>>>>>

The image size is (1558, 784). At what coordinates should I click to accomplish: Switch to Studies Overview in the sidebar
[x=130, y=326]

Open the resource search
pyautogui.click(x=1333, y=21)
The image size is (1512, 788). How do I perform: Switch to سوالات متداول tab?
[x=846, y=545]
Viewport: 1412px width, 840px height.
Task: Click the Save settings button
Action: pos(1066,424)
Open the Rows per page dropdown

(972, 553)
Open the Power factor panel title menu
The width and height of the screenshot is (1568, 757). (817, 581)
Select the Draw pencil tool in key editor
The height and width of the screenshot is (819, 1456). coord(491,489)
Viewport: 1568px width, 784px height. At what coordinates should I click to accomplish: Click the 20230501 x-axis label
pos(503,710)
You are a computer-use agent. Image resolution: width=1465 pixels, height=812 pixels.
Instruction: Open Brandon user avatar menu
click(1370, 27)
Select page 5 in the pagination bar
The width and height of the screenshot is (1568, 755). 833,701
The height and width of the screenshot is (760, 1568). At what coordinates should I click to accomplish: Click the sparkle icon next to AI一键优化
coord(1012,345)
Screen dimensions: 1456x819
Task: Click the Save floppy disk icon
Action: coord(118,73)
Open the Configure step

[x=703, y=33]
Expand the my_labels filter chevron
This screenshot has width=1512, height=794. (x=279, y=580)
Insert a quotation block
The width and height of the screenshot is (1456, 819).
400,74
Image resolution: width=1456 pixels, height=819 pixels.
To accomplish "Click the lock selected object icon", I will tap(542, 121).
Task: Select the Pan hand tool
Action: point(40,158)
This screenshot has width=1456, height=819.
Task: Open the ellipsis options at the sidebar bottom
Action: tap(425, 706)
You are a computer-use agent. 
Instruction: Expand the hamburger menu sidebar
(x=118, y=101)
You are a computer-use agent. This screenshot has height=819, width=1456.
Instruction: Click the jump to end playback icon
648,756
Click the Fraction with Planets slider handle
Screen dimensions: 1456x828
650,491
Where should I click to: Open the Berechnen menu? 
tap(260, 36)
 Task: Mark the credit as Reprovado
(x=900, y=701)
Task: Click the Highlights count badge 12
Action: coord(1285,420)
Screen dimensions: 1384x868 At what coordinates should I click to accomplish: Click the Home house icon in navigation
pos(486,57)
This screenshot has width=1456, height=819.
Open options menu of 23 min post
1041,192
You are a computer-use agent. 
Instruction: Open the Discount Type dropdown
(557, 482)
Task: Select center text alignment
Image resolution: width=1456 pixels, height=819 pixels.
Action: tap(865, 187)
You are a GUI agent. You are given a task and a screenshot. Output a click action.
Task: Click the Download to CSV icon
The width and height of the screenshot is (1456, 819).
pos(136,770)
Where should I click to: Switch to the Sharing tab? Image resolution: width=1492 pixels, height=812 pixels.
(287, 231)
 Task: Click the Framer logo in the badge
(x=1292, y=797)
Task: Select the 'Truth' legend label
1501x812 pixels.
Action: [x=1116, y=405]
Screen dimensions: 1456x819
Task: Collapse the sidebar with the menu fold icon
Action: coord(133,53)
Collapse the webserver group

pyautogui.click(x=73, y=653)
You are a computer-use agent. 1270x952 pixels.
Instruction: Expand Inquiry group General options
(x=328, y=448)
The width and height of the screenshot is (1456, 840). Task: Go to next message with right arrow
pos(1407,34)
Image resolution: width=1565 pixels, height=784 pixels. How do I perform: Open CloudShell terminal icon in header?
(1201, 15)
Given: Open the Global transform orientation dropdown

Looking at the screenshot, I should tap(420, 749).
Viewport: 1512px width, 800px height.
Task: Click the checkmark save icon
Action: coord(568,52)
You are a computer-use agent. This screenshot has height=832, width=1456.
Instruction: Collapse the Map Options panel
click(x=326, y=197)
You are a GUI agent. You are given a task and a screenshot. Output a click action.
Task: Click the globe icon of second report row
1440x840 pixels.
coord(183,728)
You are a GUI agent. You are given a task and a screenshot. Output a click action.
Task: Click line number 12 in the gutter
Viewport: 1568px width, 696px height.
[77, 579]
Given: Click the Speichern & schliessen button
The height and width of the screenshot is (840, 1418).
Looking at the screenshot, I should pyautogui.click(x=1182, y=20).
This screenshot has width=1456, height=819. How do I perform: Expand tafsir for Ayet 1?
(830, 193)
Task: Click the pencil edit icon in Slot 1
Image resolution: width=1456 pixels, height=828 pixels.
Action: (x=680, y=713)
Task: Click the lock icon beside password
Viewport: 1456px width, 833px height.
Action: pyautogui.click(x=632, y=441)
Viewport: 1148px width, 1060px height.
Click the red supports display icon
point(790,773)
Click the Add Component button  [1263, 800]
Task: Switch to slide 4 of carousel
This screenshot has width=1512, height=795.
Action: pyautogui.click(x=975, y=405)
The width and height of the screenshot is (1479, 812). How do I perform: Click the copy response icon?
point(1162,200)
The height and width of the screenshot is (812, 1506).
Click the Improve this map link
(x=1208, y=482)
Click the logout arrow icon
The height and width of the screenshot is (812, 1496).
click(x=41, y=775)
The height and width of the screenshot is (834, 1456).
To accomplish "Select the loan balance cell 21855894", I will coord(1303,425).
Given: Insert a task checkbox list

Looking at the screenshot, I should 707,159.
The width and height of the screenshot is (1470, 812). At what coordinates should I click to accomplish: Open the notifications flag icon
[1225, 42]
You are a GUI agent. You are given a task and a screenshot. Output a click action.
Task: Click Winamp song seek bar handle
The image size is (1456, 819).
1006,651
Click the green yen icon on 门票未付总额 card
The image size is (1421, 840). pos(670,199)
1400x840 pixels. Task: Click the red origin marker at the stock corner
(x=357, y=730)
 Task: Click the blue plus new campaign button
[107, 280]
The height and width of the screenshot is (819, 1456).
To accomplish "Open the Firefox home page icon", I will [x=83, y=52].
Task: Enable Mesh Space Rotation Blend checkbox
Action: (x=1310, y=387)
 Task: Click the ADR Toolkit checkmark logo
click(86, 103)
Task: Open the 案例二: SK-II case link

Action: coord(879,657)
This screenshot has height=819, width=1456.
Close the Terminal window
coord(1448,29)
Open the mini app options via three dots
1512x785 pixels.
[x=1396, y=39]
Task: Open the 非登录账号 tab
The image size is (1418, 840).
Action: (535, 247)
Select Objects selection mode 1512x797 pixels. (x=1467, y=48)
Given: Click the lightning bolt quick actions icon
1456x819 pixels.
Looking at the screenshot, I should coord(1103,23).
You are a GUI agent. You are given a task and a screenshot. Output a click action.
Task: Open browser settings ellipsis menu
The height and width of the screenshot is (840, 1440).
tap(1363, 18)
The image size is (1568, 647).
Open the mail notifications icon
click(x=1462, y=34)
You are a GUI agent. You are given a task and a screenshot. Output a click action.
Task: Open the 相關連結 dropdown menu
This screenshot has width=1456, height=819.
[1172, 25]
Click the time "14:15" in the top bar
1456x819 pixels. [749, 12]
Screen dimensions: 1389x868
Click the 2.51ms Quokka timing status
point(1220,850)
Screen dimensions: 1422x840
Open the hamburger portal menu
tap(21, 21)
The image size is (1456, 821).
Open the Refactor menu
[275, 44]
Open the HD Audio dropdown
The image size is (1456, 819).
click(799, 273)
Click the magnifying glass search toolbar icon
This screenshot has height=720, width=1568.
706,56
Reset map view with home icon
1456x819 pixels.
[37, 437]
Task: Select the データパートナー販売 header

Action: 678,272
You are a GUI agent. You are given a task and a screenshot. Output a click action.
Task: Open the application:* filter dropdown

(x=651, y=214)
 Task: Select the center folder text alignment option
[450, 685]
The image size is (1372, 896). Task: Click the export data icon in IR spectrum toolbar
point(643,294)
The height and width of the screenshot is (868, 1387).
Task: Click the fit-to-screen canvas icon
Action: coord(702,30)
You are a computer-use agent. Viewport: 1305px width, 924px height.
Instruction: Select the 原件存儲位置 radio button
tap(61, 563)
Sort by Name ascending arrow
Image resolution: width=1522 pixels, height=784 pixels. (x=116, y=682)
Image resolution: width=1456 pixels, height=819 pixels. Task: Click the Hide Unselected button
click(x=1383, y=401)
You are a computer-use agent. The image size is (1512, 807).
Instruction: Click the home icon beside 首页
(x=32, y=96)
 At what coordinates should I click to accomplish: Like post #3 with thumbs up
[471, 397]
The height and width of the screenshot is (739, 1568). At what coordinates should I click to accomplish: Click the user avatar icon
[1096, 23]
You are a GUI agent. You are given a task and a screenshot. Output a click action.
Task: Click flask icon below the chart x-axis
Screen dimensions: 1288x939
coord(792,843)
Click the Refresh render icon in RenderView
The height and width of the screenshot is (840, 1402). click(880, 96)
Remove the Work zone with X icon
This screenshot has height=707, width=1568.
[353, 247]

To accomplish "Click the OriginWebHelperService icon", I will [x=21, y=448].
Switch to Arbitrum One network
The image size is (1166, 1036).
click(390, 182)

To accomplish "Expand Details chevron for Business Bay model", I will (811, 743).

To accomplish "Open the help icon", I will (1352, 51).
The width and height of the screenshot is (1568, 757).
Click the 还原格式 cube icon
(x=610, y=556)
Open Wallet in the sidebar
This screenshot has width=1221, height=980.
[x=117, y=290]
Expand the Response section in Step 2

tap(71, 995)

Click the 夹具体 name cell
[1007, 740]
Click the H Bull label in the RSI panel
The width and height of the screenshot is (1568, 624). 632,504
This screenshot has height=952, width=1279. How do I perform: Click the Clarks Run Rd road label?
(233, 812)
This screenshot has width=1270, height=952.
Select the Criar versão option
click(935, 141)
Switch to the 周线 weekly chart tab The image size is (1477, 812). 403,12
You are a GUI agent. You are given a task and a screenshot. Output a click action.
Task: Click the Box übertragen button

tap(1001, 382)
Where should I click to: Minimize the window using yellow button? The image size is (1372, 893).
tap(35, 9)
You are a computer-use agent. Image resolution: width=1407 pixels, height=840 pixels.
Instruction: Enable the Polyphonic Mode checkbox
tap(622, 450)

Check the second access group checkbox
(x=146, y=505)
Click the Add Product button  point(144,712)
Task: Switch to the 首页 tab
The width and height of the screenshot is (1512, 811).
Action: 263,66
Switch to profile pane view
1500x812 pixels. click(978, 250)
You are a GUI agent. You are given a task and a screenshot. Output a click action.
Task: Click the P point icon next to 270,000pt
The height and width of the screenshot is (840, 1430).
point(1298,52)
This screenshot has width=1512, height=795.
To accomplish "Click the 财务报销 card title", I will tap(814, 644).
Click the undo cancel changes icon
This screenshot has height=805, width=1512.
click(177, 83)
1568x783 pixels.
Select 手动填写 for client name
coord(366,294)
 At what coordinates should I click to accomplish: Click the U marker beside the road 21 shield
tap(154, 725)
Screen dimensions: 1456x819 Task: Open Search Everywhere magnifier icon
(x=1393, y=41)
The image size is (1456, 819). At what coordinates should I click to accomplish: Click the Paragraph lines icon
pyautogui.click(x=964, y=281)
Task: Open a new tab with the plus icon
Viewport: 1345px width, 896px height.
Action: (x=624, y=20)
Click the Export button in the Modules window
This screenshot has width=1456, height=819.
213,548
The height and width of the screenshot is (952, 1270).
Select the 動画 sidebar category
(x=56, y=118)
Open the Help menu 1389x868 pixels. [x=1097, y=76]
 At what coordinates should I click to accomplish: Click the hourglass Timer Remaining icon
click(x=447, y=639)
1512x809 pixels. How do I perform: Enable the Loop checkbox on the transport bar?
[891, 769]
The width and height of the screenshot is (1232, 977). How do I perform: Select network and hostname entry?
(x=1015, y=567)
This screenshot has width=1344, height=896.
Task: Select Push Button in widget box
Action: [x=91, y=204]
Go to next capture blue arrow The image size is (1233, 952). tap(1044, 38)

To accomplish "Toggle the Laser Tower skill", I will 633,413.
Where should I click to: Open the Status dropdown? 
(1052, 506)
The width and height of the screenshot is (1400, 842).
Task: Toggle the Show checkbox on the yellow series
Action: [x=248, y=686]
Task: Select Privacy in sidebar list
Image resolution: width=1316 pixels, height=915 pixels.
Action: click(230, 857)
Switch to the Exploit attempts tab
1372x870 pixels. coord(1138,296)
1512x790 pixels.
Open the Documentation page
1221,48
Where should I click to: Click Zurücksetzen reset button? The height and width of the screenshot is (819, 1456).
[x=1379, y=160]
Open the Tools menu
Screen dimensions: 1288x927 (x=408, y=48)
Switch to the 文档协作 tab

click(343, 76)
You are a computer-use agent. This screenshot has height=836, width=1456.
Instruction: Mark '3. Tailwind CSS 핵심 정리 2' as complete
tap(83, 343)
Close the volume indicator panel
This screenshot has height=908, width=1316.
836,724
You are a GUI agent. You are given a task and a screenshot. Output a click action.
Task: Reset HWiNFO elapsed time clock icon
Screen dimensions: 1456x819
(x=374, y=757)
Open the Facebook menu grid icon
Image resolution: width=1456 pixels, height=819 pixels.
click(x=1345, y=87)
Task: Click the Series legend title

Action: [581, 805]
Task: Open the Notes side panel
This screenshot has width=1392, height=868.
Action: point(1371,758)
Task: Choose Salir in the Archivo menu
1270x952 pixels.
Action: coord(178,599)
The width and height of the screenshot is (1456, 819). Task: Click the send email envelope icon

<<<<<

EXERCISE REQUIREMENTS =>
Nothing but a number should be given: the count of lines in the data above with the word "computer".

YOUR RESPONSE =>
10